The vendors at the craft show were selected by a committee within the St. Louis Craft Mafia (STLCM). The goods included at GWI were required to be handmade or vintage, and with a “green” focus, explained STLCM CO-Organizer Rachel Shelton. “To us, green means using your resources wisely. We encourage our vendors to get creative and think about how to make trash into fabulous handmade treasure,” Shelton said. Some of the items on display and for sale at the show included mats woven from t-shirts, flannel scraps, and other recycled materials; jewelry made from materials like wire, roller chains, and bottle caps; ceramics; luminaries made created from upcycled cans; visual art; furniture pieces; and even ukuleles.
According to Shelton, STLCM also focuses on crafts that are “one hundred percent unique.” Walking around Grant Gym, visitors likely could not help noticing that the products at all the stands were striking. “We truly feel that handmade is a great alternative to mass produced. Handmade goods generate much less waste and are so much cuter. We are passionate about using local resources and putting our money back into our local economy.” Shelton also emphasized that a major goal behind the GWI is to educate and inform the public about products that are “green,” organic, and eco-friendly, and the benefit of such goods.

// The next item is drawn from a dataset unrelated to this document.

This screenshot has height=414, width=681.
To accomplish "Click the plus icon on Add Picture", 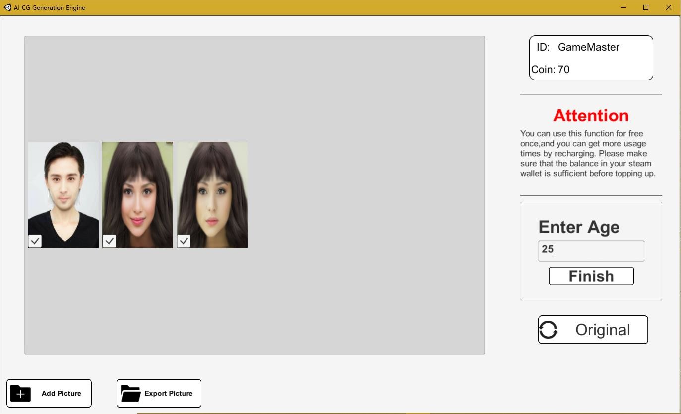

Displaying these types of items and giving people the opportunity to learn more, craft shows like the GWI allow each individual consumer to see the benefits and the beauty of “green” up close. And after attending the GWI, a question may come to mind: why aren't “green” crafts and products sold as commercially as the standard products that are currently in stores? Perhaps seasoned craft show attendees already know the answer. Maybe handmade items cannot be mass-produced quickly enough to fill shelves. A good argument could also be made for the preferable atmosphere of a craft show or fair. Another possibility is that the general public is already comfortable enough with the products and name brands that they’ve always known. It is, most likely, a complex question. Would St. Louisans like to see more local, organic, handmade, and/or “green” products widely available for purchase?
Shelton cites the high attendance at the GWI as a positive indication of the public’s interest in these types of products. She feels that “green” alternatives are indeed becoming “more and more available both at locally owned shops as well as larger more commercial stores.” Shelton encourages every individual to seek out “green,” organic, and local products if he or she prefers them.
Certainly, craft shows like GWI provide the market for such “green” consumerism, and are good resources for further information and ideas. According to Shelton, the STLCM is currently aiming for another Green with Indie craft show in March of 2015.